Nacer mujer en un sistema patriarcal no es ningún privilegio, es justo lo contrario. La opresión se cimienta en un sistema donde el opresor saca beneficio del oprimido y necesita que éste siga existiendo para que él siga teniendo un beneficio social.
En los tiempos en
los que se esclavizaba a las personas negras en Estados Unidos, el principal
objetivo no era asesinarlas, sino esclavizarlas, pues se buscaba sacar rédito
económico de ellas. Así, a nosotras se nos dice que ser mujer tiene que ver con
ejercer la vocación de llevar a cabo las tareas de crianza y cuidado, (tareas
que en realidad son impuestas, no innatas) de esa manera, la sociedad en la que
vivimos se sustenta en una especie de andamio invisible que está
hecho del trabajo gratuito de las mujeres. El sistema también saca un claro
beneficio de nosotras y de la asimetría de poder que vivimos.
Esta estructura social es injusta y tenemos muchas
razones para querer cambiarla, de ahí viene el feminismo. Sara puede
perfectamente hacer activismo, y no sólo tiene que empatizar con los grupos
discriminados para poder ejercerlo.
Además, aquí hay otra cuestión que me suscita mucha
rabia. Cada vez que se expone la realidad de las mujeres en Afganistán, que no
pueden trabajar o salir de casa sin “burka”, o cada vez que se menciona la
“mutilación del clítoris” que sufren muchas niñas en todo el mundo, se suele
decir que las mujeres que vivimos en lugares donde no se practican esas
atrocidades somos unas “privilegiadas”. No estoy de acuerdo. El poder trabajar
o mostrar nuestro rostro, o el que no se dañe nuestra integridad física, no es
un privilegio, es un derecho exigible para cualquier persona.
No somos privilegiadas por poder votar o recibir
educación desde edad temprana, somos personas con derechos (y no todos). Sin
embargo, el problema que sufrimos sigue siendo estructural. Sara puede votar
pero, tal y como ella misma denunció en otra ocasión, a causa del
androcentrismo en la medicina, muchos estudios clínicos no tienen en cuenta su
realidad biológica (metabolismo, sistema hormonal, efectos secundarios…) a la
hora de elaborar medicamentos o investigar ciertas
enfermedades. Como bien dice Nerea
Pérez de las Heras, “Ser feminista se parece más a hablar un idioma que a
votar a un determinado partido político”, y es que, una vez te “empapas” de
teoría feminista, ves que muchas realidades que damos por normales están,
en realidad, contaminadas por el machismo.

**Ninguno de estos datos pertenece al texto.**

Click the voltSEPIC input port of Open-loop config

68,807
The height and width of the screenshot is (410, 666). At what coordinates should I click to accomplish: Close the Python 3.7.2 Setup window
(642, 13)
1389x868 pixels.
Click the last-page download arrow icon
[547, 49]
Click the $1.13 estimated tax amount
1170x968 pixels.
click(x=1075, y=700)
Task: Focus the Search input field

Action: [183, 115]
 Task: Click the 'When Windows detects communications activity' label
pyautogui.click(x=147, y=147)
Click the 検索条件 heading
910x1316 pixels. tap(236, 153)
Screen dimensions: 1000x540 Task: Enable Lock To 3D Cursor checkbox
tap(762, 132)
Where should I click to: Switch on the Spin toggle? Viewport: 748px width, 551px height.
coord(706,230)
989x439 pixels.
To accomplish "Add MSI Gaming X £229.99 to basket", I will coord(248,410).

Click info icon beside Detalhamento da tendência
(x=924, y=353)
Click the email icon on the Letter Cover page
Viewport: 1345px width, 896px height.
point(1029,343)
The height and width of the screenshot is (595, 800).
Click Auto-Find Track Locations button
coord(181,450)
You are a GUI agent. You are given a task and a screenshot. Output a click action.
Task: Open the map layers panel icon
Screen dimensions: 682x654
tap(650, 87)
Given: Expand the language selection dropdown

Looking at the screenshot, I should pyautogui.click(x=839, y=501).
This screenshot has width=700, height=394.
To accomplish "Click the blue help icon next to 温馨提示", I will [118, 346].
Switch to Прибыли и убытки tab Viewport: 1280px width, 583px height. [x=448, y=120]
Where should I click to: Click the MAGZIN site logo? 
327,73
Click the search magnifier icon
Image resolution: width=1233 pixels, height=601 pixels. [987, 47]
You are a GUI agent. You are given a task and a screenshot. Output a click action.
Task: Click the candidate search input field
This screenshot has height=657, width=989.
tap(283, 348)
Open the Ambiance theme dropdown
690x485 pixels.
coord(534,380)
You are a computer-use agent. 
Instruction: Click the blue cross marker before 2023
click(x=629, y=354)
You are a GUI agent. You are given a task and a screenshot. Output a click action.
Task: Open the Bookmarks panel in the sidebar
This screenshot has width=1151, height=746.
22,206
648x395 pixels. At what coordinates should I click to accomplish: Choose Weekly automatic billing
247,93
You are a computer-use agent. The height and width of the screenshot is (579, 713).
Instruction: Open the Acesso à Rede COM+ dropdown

El problema es de base, y
no se trata sólo de luchar contra las injusticias claramente visibles (que
también) sino también en ver más allá de las normas que nos son impuestas
desde fuera y frente a lo que personalmente vivimos y sentimos.
Me sorprende que la Ministra de un Ministerio creado
para impulsar las políticas de igualdad, crea que las activistas feministas
luchan porque “son empáticas con los que verdaderamente tienen problemas”, y no
porque ellas también (como mujeres que son) sufran una terrible desigualdad
estructural.
Me pregunto si el llamarnos “privilegiadas” constantemente,
no será otra estrategia para ponernos más trabas. Me pregunto si no será otra
excusa más para que agachemos la cabeza, que creamos que nuestra realidad ya
está bien, y paremos de luchar por cambiarla.